I had the pleasure of such an experience very recently and it was centered around the heart of what we teach at Practical Dramatics; 

Communication.

One of the discussions we have with our students stems from this simple question:

Why do we communicate?

While we always receive fantastic responses from our students, the three ideas that we leave for them are:

To Survive; To Thrive; and To Create Change.

Little did I know that creating change was going to be the result of an unexpected interaction I would have.

It was my birthday last week. As my friends and I were ending an evening of celebrating, we connected with a young woman who was homeless. My friends wanted to give her a few dollars to help, and we got caught up in what we could say to her to help as well. I stepped in and told them I would be glad to spark a conversation with her..

What I thought was going to be a few words, ended up becoming a conversation that would change both of us.

I didn’t provide life shaking words of wisdom, inspirational sound bites or a pithy quote that fundamentally changed her as a person. This was no Hollywood movie. What I did was make sure I kept the conversation to the basics of human connectedness:

I used my verbals and introduced myself. Nothing fancy there, but we connected. That led to me sharing some words I hoped would encourage her.

I was conscious of my non-verbals and made sure she knew I was listening and that I cared about what she had to say. I focused on her and the moment we were creating through our conversation.

I listened to her para-verbals or the sounds of her words, and I was able to sense she was hurt. She was in a very dark place in life and spoke with little hope for her future. Knowing that, I was able to circle back to my verbals and use words that I felt could help lift her up.

I didn't know if it was going to work. I didn’t know if she was just going to take the money and ignore me. I had no clue what to expect. I was nervous as I made the approach because this was totally out of my comfort zone.
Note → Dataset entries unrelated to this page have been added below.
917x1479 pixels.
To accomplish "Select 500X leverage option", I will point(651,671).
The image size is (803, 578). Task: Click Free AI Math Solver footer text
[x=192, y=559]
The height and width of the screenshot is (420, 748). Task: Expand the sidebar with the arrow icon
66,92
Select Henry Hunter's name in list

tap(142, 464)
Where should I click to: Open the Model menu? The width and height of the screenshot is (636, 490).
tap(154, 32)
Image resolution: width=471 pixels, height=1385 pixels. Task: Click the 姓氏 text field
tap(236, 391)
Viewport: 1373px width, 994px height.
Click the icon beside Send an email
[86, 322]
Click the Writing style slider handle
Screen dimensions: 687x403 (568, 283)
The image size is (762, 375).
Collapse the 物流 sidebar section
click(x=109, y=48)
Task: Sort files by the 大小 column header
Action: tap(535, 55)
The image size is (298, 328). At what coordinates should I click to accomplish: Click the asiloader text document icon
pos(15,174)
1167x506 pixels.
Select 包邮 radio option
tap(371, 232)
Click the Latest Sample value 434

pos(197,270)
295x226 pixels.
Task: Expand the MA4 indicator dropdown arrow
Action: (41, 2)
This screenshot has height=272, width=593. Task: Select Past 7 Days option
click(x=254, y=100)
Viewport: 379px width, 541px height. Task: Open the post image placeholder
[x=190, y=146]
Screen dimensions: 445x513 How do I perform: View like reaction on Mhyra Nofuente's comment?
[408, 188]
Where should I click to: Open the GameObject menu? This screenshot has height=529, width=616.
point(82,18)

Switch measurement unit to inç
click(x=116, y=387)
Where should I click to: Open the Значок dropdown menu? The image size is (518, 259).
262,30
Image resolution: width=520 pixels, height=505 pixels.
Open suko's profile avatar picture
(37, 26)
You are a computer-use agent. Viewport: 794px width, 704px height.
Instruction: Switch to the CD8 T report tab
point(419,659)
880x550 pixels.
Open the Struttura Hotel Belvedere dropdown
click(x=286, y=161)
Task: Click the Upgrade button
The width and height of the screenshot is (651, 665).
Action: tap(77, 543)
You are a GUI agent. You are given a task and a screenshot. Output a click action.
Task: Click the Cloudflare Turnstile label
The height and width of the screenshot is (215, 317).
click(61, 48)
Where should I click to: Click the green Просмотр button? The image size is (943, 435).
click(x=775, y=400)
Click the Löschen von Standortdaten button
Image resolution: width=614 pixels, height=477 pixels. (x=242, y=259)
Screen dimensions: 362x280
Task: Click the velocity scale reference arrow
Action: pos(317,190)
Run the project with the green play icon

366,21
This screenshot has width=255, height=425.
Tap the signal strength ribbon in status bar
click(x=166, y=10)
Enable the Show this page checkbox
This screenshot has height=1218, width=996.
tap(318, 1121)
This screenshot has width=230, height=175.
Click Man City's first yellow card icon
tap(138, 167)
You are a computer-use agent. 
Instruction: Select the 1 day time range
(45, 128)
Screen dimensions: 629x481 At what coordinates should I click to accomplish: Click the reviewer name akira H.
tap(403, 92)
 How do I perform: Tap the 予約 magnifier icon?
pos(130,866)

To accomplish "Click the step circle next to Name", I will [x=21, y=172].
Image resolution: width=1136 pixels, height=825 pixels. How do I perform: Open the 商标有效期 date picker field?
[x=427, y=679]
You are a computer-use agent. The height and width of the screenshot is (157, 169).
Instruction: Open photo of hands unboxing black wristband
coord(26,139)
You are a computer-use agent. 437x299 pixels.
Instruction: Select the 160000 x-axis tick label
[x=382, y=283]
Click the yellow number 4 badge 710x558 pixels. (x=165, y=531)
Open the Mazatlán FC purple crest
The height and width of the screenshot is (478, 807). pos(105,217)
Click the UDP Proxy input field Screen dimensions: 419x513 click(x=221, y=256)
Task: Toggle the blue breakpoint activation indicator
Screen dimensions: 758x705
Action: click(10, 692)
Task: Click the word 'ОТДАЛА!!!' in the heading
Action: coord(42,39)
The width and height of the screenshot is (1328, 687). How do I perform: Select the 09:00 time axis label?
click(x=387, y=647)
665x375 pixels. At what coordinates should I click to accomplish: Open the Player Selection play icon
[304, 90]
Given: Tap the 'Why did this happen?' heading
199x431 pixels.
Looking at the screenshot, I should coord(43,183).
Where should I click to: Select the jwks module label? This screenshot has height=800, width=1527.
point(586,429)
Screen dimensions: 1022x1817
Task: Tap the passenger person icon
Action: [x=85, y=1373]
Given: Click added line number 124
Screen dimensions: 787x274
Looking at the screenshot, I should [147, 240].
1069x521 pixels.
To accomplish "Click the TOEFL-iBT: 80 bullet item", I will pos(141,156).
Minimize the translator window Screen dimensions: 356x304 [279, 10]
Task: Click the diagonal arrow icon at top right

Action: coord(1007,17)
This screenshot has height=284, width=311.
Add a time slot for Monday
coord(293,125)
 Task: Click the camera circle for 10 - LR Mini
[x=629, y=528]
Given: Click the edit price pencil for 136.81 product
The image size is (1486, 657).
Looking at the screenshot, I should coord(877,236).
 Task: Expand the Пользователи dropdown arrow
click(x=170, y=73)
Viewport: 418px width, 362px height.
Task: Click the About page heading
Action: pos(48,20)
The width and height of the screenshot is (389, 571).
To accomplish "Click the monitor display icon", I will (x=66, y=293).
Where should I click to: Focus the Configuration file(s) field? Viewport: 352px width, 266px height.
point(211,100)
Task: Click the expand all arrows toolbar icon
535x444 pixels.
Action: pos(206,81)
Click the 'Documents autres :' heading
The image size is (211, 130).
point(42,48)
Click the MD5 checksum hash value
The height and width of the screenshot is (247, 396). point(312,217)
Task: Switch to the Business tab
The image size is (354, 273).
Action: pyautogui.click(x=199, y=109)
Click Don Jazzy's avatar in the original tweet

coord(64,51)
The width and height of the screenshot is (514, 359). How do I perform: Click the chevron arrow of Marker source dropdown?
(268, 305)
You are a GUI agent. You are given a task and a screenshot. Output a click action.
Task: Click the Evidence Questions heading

We did connect and after having a chance to reflect on that experience, I absolutely believe that my understanding of those elements of communication - verbals, non-verbals and para-verbals, helped me build a bridge. There was one other element that I felt helped me in that moment and what laid the foundation for whole experience:

Conviction.

If I didn’t truly believe that connecting with this human was important, or I that what I was sharing with her was vital to that connectivity, then all the verbal, non-verbal, para-verbal elements don’t really matter. She would not have listened or heard me.

Because conviction served as my foundation for all the other elements of my conversation, my words went into her ears and straight to her heart. She not only listened to me but our exchange ended with her standing up and giving me a hug and a subtle touch to my face. She thanked me and we were both emotional and teary-eyed during our embrace.It was a beautiful and powerful experience that neither I or my friends witnessing would ever forget.

One of the things I learned from that experience that I must always be ready to consciously use my communication skills in any situation - regardless of whether it’s an important client meeting, making a great elevator pitch, or to connect with and encourage someone down on their luck.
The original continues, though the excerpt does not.